### What you will do
Each line from the one containing "Image resolution: width=1024, height=2525." through the last line of the entries below is to be transcribed exactly. Nothing else belongs in the reply.

### Source records
═══
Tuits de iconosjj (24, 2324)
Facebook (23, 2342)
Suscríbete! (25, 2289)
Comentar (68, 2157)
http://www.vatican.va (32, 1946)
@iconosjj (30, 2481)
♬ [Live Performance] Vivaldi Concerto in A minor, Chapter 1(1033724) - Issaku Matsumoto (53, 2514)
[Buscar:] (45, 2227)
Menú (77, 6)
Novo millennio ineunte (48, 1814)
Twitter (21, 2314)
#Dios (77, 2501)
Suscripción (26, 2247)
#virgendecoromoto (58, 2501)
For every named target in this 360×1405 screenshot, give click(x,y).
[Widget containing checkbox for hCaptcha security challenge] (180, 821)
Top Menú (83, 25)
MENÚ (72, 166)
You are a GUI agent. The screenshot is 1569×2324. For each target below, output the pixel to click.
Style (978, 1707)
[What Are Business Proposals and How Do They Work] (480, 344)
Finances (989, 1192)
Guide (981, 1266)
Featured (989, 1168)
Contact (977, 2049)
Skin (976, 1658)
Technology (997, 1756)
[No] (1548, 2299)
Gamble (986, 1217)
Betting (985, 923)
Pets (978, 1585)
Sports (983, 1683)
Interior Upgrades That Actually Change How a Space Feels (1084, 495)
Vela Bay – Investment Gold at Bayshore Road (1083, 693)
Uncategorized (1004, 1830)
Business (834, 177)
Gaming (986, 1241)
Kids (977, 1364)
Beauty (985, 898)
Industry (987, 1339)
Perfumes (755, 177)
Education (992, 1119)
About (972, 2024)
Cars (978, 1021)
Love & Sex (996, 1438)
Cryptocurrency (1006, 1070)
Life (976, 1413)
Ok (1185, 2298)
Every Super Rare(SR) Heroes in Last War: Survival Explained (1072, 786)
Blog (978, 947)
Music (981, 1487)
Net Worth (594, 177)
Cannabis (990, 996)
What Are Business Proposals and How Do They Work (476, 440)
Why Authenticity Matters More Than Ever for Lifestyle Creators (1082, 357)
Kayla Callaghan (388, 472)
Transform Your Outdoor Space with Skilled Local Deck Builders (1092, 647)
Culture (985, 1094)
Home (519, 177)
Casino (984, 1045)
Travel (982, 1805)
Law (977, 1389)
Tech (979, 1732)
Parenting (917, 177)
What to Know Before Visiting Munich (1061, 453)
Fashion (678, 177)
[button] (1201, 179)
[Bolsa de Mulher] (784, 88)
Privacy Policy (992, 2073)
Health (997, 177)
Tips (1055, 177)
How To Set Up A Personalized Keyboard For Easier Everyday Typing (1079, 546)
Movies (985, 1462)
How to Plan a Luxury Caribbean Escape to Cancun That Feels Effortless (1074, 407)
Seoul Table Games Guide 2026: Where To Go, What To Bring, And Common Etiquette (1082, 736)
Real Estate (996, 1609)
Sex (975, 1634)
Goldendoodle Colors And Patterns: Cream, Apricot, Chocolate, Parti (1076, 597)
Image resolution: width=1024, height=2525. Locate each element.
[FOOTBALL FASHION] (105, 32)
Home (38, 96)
═══
### Result
Image resolution: width=1024, height=2525. Locate each element.
[FOOTBALL FASHION] (105, 32)
Home (38, 96)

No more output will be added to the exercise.